*Selection*.
☆ ☆ ☆ ☆
Seismic Profiles: Dr. Harrell likewise questions the seismic work that Thomas Dobecki and I carried out on the Giza Plateau. Basically, he attempts to discredit this work by suggesting that we did not know what we were looking at and that our interpretations are in error. After reading Harrell's comments, I stand by our original interpretations. Based on the analysis of numerous seismic lines taken on the Giza Plateau, we have good reason to believe that the low-velocity layer is the result of weathering - it is not "merely an assumption" on my part, as Harrell states. I do not believe that this low-velocity layers vs. the high-velocity layer is "...a reflection of the original depositional character of the limestone," as he posits. In particular, the interface between our low and high velocity layers does not follow the dip of the strata, as would be expected if we were simply mapping the boundary between a shoal-reef facies and a nummulite-bank facies. Early in my studies, I considered such an interpretation and found it lacking.
Also, the somewhat-lower velocities for both weathered and sound limestone at the back of the Sphinx do not necessarily lead to a contradiction. As Dobecki and I have already pointed out: "The slower velocities recorded on line S3 (behind the back of the Sphinx) may be due to the more limited range of offset on this shorter line; or, quite simply, the natural bedrock in this area may be less hard (that is, less hard or durable originally - not more greatly weathered, as Harrell suggests) than along the other three sides of the Sphinx." I reject the suggestion made by Harrell that errors were made in preparing line S3. It seems that such an accusation is simply a convenient way for him to dismiss the data.
I should perhaps note that, even without the seismic data, there is still abundant evidence that the Great Sphinx of Giza predates its traditional attribution of ca. 2500 B.C.
In conclusion, I do not find Dr. Harrell's arguments - particularly his wet-sand theory - convincing as a way to explain the erosional features seen in the area of the Sphinx enclosure. The traditional dating of the Great Sphinx to 2500 B.C. is contradicted by the geological evidence. James Harrell's mistake is to give too little weight to the geological evidence supporting a pre-Old Kingdom origin for the core body of the Sphinx. Instead, he accepts a priori the standard Egyptological dating of the Sphinx to 2500 B.C., and then tries his best to either explain away or simply dismiss data so as to preserve the orthodox view. Harrell and others like him who promote poorly supported yet-orthodox views sometimes need to be challenged.
I greatly appreciate the fact that Dr. Harrell encouraged me to respond to his comments, and that KMT has provided a form for the airing of this debate. I believe that such dialogue is healthy and all parties benefit from such open and unfettered discussions.
Dr. Robert M. Schoch
☆ ☆ ☆ ☆
*Data segment*.

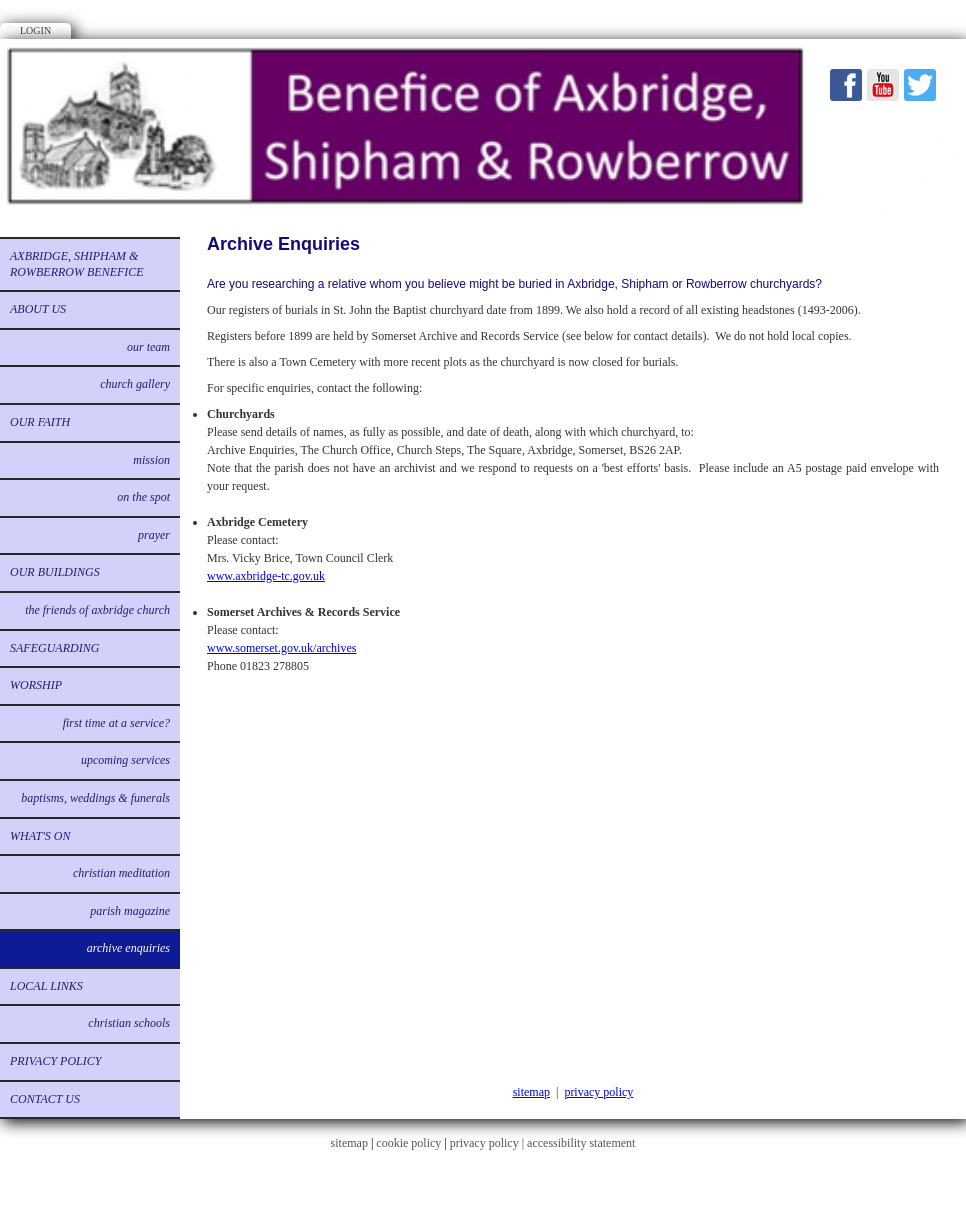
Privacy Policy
☆ ☆ ☆ ☆
Repeat word for word the stretch of the Sphinx text above that begins at the words "Also, the somewhat-lower" and stops after "dismiss the data.".

Also, the somewhat-lower velocities for both weathered and sound limestone at the back of the Sphinx do not necessarily lead to a contradiction. As Dobecki and I have already pointed out: "The slower velocities recorded on line S3 (behind the back of the Sphinx) may be due to the more limited range of offset on this shorter line; or, quite simply, the natural bedrock in this area may be less hard (that is, less hard or durable originally - not more greatly weathered, as Harrell suggests) than along the other three sides of the Sphinx." I reject the suggestion made by Harrell that errors were made in preparing line S3. It seems that such an accusation is simply a convenient way for him to dismiss the data.